Miscellaneous

What Dance Floor?

Making Due

As a kid growing up, as a family we didn’t have much.  There was hunting, fishing and gardening to make up the short fall of the money we lacked.  We picked and froze fruit, canned and we even kept potatoes in the basement kind of like a root cellar. 

We fixed up old wagons to haul firewood and sap.  Most of the tractors, trucks and loaders were multi-purpose.  We used bread bags to keep our feet dry in the winter.  We drove whatever vehicles that ran and used whatever tools we could find.  We made due with what we had.

I am still like that in a lot of ways.  I drive a car with 230,000 miles on it.  I use an old air compressor that has a broken pressure cutoff switch.  I use an old rake that was left in the garage when I bought the house.  I wear my sneakers until they fall apart, literally.

This kind of a mindset asks the question, how can I get done what I need to do with what I have?

This past weekend at a dance event, my demo partner and I needed to practice the choreographer of a routine that we were to do as part of the JT Swing team.  On the first night we found a nice practice room with a wood dance floor.  The second day we went back to the same room but were chased out by a couple of pros running through their own routine.

We spent the next 10 minutes going from room to room on two floors of the hotel looking for another open room with dance floor and found nothing.  There were a lot of open meeting rooms but no wood floors and carpet just does not work.

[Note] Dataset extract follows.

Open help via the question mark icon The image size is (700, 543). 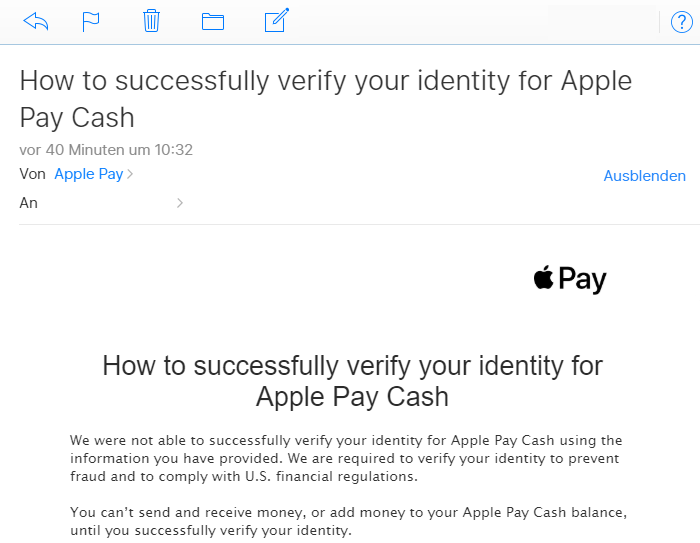tap(681, 22)
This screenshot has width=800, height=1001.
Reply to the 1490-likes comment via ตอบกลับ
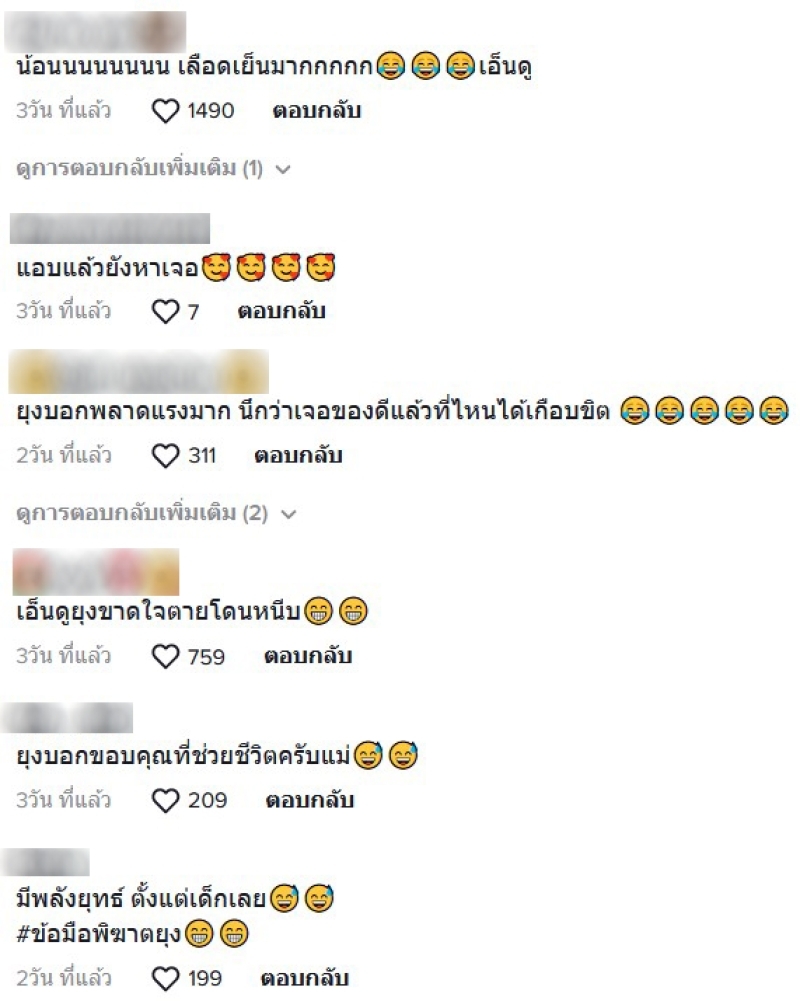pos(317,111)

There was one room though that was of interest.  There was dance floor on carts stacked up in the room.  We went in, pulled out three sections of flooring (each one about 4’ by 4’) and made ourselves a nice 4’ by 12’ practice area, perfect for what we needed.  Twenty minutes later, routine practiced and mission accomplished, we put the sections of floor back in their racks, no one the wiser.

The only casualty was a little bit of skin lost re-racking the flooring.  Fingers have a way of getting in the way.

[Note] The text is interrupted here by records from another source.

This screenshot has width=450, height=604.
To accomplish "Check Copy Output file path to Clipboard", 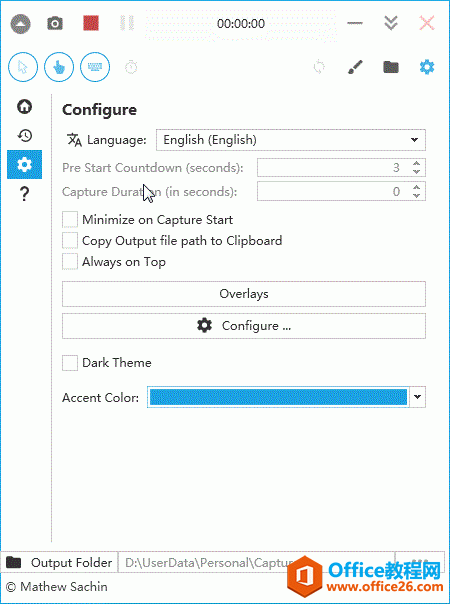I will (x=70, y=241).
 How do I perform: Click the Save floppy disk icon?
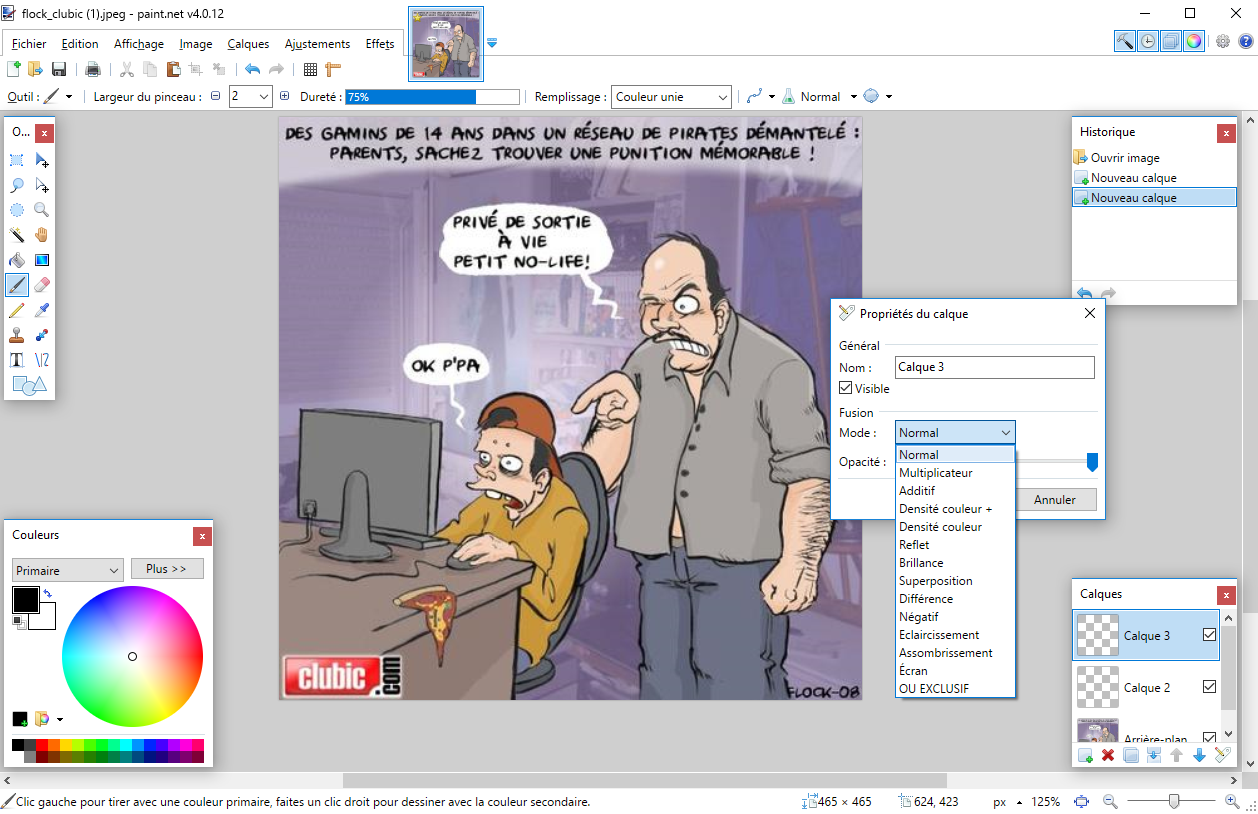(59, 69)
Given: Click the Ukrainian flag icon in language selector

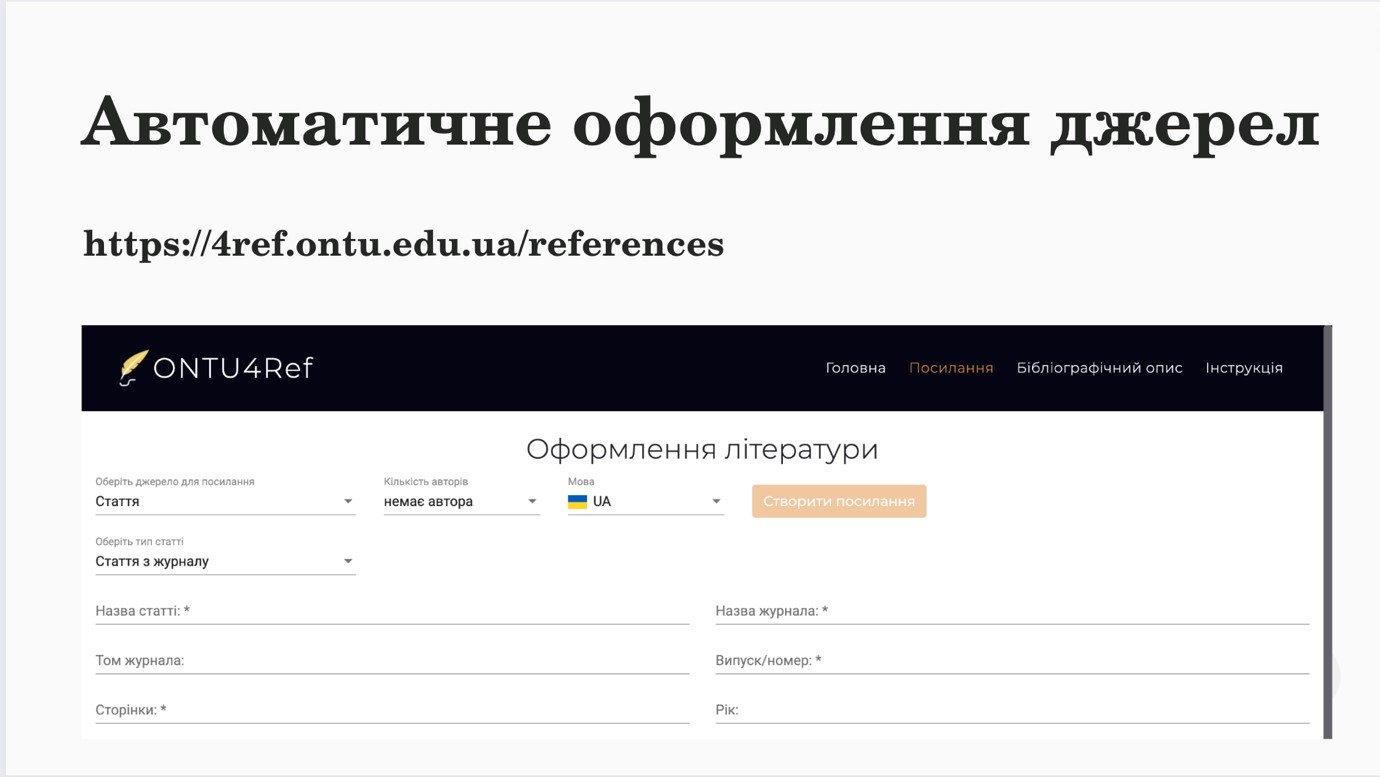Looking at the screenshot, I should coord(577,502).
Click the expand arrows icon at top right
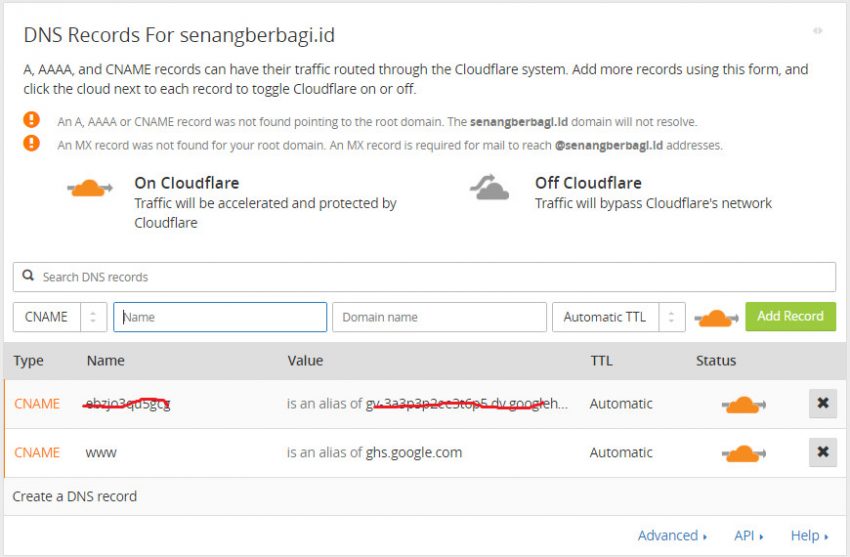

It was very common as I was growing up watching my grandparents reuse everything.  They lived through the Great Depression of 1929 to 1939.  My grandmother used to save the wax paper bags from cereal boxes to wrap up food and sandwiches.  For them reduce, reuse and recycle was a mandatory way of life. They did not have the money to be any other way.

It seems like everyone has more money and things now than twenty to thirty years ago so the need to make due is becoming a lost art.  For me though, I still live by the saying it is not about how much money you make but about how much you keep.

And by the way, the wax paper out of cereal boxes STILL works great for wrapping up food.  Still making due.